**VORLIEGENDER TEXT**
%%
2.) Erhöhung des Bundeswehr-Haushalts
IMI-Standpunkt 2012/036
Rüstungshaushalt: Von der Schmierenkomödie zur Farce
https://www.imi-online.de/2012/07/10/ruestungshaushalt/
von: Jürgen Wagner | Veröffentlicht am: 10. Juli 2012
Aus Militaristensicht passt eigentlich alles zusammen: Ein als Bundespräsident getarnter Feldpfarrer versucht, der Bevölkerung mehr Appetit auf neue Kriege einzutrichtern und weiß sich damit auf einer Wellenlänge mit Verteidigungsminister Thomas de Maiziere, der bei Militäreinsätzen keine Tabus mehr sehen möchte (IMI-Standpunkt 2012/035). Gleichzeitig wird an jeder Ecke gejammert, der Bundeswehrhaushalt würde derart zusammengekürzt, dass die Truppe ihrem Einsatzauftrag – der augenscheinlich darin besteht, auf der ganzen Welt Menschen umzubringen – kaum mehr gerecht werden könne. Zuletzt kritisierte etwa der Wehrbeauftragte der Bundeswehr Hellmut Königshaus, aufgrund der klammen Kassenlage würden erhebliche Ausrüstungsmängel existieren, die dringend behoben werden müssten (Spiegel Online, 30.06.2012). Diese Kassandra-Rufe vom „Kaputtsparen der Bundeswehr“ trafen jedoch nicht einmal für die ursprünglichen Kürzungspläne zu – mit der neuesten Etatplanung bis zum Jahr 2016 werden sie aber nun endgültig zur Farce.
Der Reihe nach: Ursprünglich sollte die Bundeswehr zu den 81,6 Mrd. Euro, die die Bundesregierung bis 2014 einsparen will, laut Beschluss vom Juni 2010 eigentlich 8,3 Mrd. beitragen. Dies hätte laut anfänglichem Haushaltsansatz eine Absenkung des Militärbudgets auf 27,6 Mrd. Euro im Jahr 2014 bedeutet. Durch eine „Fristverlängerung“ wurde jedoch anschließend sichergestellt, dass der BMVg-Haushalt lediglich auf 30,4 Mrd. Euro bis 2015 sinken sollte (Finanzplan des Bundes 2011 bis 2015, 12. August 2011, S. 20). Des Weiteren wurde noch über zahlreiche Buchungstricks diskutiert, wie militärrelevante Kosten in den Einzelplan 60, also den allgemeinen Haushalt verschoben werden könnten (vgl. etwa IMI-Standpunkt 2011/049).
%%
**ÜBUNGSAUFGABEN**
1 – Beantworten Sie anhand des Textes zum Rüstungshaushalt die folgenden Fragen.
(a) An welchem Datum wurde der Beitrag veröffentlicht?
(b) Wer kritisierte zuletzt erhebliche Ausrüstungsmängel, und welches Amt hat diese Person inne?
(c) Auf welchen Betrag hätte das Militärbudget im Jahr 2014 laut anfänglichem Haushaltsansatz sinken sollen?
2 – Zitieren Sie aus dem Text zum Rüstungshaushalt wörtlich den Abschnitt zwischen „Der Reihe nach: Ursprünglich“ und „etwa IMI-Standpunkt 2011/049).“, beide eingeschlossen.

**AUSGELESENE EINTRÄGE**
%%
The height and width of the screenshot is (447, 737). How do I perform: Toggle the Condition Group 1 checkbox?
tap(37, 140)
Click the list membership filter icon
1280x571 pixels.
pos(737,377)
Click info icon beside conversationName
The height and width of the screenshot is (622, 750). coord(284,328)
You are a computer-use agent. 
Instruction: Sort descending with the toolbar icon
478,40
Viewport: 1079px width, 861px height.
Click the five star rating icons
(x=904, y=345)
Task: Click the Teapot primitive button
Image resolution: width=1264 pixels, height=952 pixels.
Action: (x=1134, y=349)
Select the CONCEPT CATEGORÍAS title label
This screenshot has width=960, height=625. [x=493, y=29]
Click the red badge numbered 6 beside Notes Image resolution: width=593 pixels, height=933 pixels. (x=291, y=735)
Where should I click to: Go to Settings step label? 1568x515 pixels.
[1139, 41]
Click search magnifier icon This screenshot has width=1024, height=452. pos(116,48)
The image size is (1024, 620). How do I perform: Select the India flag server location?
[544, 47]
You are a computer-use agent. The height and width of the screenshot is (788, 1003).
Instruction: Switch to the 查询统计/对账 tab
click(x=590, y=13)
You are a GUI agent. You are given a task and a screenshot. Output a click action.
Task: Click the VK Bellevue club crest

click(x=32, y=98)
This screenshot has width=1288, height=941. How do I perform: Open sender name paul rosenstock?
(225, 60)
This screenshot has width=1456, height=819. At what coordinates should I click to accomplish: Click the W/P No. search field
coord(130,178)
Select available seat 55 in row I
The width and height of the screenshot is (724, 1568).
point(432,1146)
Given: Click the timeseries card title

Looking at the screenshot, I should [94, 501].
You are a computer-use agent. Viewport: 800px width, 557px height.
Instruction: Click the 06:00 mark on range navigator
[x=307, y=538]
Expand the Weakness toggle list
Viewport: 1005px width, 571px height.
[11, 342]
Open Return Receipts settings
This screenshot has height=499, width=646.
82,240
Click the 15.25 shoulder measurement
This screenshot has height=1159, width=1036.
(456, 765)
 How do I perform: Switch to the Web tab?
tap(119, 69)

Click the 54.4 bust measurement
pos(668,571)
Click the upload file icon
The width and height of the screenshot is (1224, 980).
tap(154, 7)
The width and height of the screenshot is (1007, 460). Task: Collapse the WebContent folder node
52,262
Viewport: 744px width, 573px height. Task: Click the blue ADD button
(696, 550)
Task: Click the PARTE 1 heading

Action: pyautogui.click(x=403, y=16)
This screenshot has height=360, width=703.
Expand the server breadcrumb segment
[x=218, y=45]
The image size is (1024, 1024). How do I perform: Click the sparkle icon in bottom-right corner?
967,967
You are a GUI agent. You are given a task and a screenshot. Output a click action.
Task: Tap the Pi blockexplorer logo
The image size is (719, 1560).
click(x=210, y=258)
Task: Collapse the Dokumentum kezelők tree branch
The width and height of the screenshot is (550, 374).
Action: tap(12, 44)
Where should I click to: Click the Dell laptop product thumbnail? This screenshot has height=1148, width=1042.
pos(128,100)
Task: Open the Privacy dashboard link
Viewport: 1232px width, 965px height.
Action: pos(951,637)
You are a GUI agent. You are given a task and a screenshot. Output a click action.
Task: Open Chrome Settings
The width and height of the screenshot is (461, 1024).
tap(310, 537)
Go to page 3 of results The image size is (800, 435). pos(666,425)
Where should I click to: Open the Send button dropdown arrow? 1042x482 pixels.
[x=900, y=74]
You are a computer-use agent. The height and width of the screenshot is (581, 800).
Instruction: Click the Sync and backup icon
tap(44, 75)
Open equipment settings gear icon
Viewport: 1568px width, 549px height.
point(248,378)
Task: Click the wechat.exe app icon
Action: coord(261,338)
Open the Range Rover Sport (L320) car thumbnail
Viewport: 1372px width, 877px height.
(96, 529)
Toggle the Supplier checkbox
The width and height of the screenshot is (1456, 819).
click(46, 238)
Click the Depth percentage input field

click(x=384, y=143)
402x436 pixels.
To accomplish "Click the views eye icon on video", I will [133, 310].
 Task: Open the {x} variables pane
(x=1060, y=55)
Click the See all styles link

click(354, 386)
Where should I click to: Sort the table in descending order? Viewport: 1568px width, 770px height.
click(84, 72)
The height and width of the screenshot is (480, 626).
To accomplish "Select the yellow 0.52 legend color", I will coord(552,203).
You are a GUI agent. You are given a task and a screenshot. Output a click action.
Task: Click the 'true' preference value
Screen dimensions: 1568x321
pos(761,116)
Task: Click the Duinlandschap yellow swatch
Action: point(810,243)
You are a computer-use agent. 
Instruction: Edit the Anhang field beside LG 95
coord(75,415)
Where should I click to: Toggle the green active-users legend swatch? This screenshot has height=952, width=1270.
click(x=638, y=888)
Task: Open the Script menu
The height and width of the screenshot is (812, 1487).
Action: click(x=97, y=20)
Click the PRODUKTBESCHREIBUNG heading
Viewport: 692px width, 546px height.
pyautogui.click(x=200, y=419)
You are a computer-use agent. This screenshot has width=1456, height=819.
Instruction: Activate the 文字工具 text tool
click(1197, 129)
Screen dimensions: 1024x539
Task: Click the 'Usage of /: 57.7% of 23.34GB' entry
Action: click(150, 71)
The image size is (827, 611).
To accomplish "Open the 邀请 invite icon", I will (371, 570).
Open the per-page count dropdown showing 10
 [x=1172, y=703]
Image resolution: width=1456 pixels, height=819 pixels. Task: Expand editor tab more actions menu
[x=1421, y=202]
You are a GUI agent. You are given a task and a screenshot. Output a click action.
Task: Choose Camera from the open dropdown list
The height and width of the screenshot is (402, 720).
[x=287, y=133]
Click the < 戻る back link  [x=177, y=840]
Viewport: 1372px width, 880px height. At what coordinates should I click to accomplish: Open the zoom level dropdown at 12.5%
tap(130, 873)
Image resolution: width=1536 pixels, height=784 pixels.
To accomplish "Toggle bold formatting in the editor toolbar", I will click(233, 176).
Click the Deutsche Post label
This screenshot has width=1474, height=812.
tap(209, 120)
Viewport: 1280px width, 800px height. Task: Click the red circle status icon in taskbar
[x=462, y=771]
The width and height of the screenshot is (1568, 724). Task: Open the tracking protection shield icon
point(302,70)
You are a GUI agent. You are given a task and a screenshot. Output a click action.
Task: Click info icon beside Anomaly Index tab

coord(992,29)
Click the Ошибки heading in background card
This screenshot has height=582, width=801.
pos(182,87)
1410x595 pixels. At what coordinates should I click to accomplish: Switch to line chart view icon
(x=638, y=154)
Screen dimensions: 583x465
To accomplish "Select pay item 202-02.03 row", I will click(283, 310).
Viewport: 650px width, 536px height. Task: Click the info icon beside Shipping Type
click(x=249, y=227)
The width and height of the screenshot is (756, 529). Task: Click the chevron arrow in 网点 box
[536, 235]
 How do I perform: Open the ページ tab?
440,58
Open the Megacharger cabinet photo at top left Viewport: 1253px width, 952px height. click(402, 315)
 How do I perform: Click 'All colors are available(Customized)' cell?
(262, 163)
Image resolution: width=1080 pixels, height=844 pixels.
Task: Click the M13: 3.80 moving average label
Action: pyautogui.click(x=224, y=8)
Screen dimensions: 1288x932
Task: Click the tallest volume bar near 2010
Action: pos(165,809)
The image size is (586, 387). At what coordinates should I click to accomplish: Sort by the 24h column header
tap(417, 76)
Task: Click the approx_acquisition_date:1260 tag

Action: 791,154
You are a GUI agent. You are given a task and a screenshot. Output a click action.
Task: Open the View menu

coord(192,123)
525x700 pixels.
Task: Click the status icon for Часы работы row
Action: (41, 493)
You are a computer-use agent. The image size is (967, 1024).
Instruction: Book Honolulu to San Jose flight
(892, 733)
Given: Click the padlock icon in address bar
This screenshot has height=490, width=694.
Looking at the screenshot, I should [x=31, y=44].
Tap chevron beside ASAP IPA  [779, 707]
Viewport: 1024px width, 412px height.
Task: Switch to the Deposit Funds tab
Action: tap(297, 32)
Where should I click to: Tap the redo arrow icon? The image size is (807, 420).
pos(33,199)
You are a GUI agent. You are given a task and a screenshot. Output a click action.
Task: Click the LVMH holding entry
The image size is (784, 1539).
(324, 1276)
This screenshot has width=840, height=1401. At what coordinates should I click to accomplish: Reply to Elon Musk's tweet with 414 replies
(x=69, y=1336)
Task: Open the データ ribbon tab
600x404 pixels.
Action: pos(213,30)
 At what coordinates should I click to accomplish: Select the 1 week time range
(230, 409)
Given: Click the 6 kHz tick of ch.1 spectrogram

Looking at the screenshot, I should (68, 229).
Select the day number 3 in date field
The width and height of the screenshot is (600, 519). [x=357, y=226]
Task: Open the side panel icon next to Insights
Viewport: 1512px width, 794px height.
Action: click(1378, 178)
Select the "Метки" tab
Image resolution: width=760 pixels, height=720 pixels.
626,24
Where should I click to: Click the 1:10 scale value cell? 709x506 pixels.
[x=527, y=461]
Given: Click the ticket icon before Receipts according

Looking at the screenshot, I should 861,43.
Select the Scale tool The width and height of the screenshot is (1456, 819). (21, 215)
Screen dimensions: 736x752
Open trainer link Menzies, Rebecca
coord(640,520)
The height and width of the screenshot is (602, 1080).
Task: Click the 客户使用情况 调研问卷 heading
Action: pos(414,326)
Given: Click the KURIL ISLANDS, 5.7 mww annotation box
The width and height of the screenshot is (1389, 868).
%%
**LÖSUNGEN JE AUFGABE**
1 –
(a) Der Beitrag wurde am 10. Juli 2012 veröffentlicht.
(b) Die Ausrüstungsmängel kritisierte Hellmut Königshaus, der Wehrbeauftragte der Bundeswehr.
(c) Das Militärbudget hätte auf 27,6 Mrd. Euro sinken sollen.

2 –
Der Reihe nach: Ursprünglich sollte die Bundeswehr zu den 81,6 Mrd. Euro, die die Bundesregierung bis 2014 einsparen will, laut Beschluss vom Juni 2010 eigentlich 8,3 Mrd. beitragen. Dies hätte laut anfänglichem Haushaltsansatz eine Absenkung des Militärbudgets auf 27,6 Mrd. Euro im Jahr 2014 bedeutet. Durch eine „Fristverlängerung“ wurde jedoch anschließend sichergestellt, dass der BMVg-Haushalt lediglich auf 30,4 Mrd. Euro bis 2015 sinken sollte (Finanzplan des Bundes 2011 bis 2015, 12. August 2011, S. 20). Des Weiteren wurde noch über zahlreiche Buchungstricks diskutiert, wie militärrelevante Kosten in den Einzelplan 60, also den allgemeinen Haushalt verschoben werden könnten (vgl. etwa IMI-Standpunkt 2011/049).